枕上書 番外編より
従者は 軽くため息をついた。「もし帝君が
本気で天下を取るつもりなら 強大な 戦将と軍隊を
とっくに持っているでしょう。もし帝君に充分な
兵力があったら、魔族を抑えて 神族も諍いのない世
となるのに数千年もかける必要はなかった。
墨淵上神がいた時には 墨淵上神が神王にふさわしい
と帝君は認めていたので それらの事に手出しする
必要も感じていなかったのです。墨淵上神は父神の
嫡子、天地の正統者です。承服しない者はいない。
しかし、墨淵上神は失踪してしまった。この新世紀
の誕生は墨淵上神と少かん神が 心血を注いだ賜物。
彼らがせっかくここまで築き上げた物なのに
凡庸な者たちにみすみす崩されてしまうなど
もったいない事ではないですか」
鳳九「私が帝君を知るのは 二十六万年も経って
から・・・既に 太晨宮に隠居していて、 過去
百戦百勝の無敵な人物であった事は 史籍の中に
書かれているだけ・・・それでも、帝君は
何でも いとも簡単にやってのけるし できない事など
ないと 私は思っていたわ。
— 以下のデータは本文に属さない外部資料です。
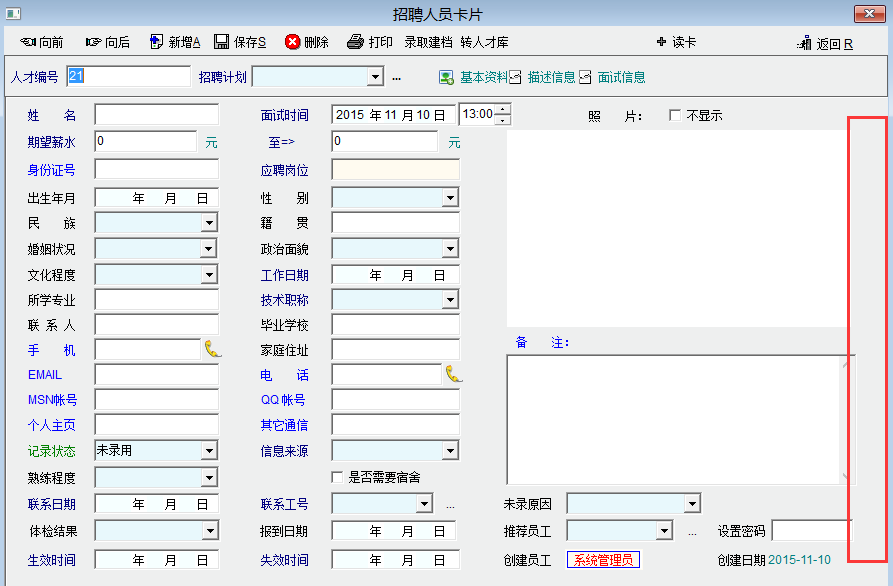
Task: Enable the 是否需要宿舍 checkbox
Action: (x=338, y=477)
けれど、実は これほどの
忍耐と思索を重ね、 周到で緻密な計算をして 事に
当たっているのだと知ったわ」
従「この度の事は 何と言っても確かに難易度が高い
事ですからね」
従者と語りあった事について 鳳九は帝君に
何も言わなかったが、 少なくとも 今の帝君に
自分は心配をかけたり煩わせる事をしてはならない
と 密かに決心した。
帝君は今 大事に当たって準備をしている最中なの
だ。手伝う事は出来なくとも、側に付き添う自分
はもっと優しく気遣いをしなければならない と。
その為、帝君が 水沼澤に行くにあたっても
本当は一緒に行って好奇心を満たしたかったが
我慢して 言わなかった。
しかし、帝君の方から 道中 身の回りの世話をして
もらいたいから 一緒に行って欲しいと言い出した。
鳳九はその要請を断われないし、何より 自分が
生まれた時にはすでに東海の底に沈んでいた
その神秘な学宮を 実際に見てみたかった。
結果として 彼らは水沼澤で 失踪している墨淵に
遭遇した。しかし、帝君はその事に驚いている様子
が無いように見えた。
墨淵上神は 鳳九の姑姑 白浅の師父である。その為
墨淵上神が東皇鐘封印後、七万年の眠りから目覚めた
後、鳳九はこの尊神に 何度か会った事がある。
その頃の尊神は 極めて落ち着いて穏やかで
一目見ただけで崇敬の念を抱く 超越した存在だった。
しかし、水沼澤で会った墨淵は、容貌こそ同じでも
身体に纏うオーラが全く違っていた。
二十六万年後の墨淵が 落ち着きと穏やかさを備えた
古い玉だとすると 今ここにいる墨淵は 血に染まった
刃のよう。闘争心は無く 倦怠感をもって鋭さを隠す
もしくは 血に染まった蘭のよう。世俗の外に身を置き
心はさながら 無間地獄・・・
鳳九が習った史籍では 墨淵が新世紀を作った後の
失踪理由については 記述がない。
その為、この件が 少かん神と関係している事を
鳳九は知らない。墨淵上神の今の様子を見た
鳳九は、帝君に尋ねたくて 好奇心が
うずうずしたが、今はそのタイミングではない。
幸い 墨淵上神は 世界に興味を持たなくなって
いても 帝君の要望には すぐに応じた。
蔵書閣の中をしばらく探すと、やがて 玉で作られた
精巧な箱を出してきて、陣法図は この中に
入っている、と言った。
箱は 少かん神が作ったものではなく、祖てい神から
贈られた物だったようで
蓋の右下の隅に 祖てい神の名前が描いてあるのが
見えた。
帝君が箱を開けて陣法図を取り出した後、
鳳九は 箱のあまりの美しさに惹かれて
手に取って じっくり見たいと思った。
そうして 手を伸ばして箱に触れた瞬間
箱から、目が眩むほどの激しい閃光が
放たれ 鳳九は反応する間もなくそれに
巻き込まれて 意識を失った。
そして 目が覚めたら現世に戻っていた。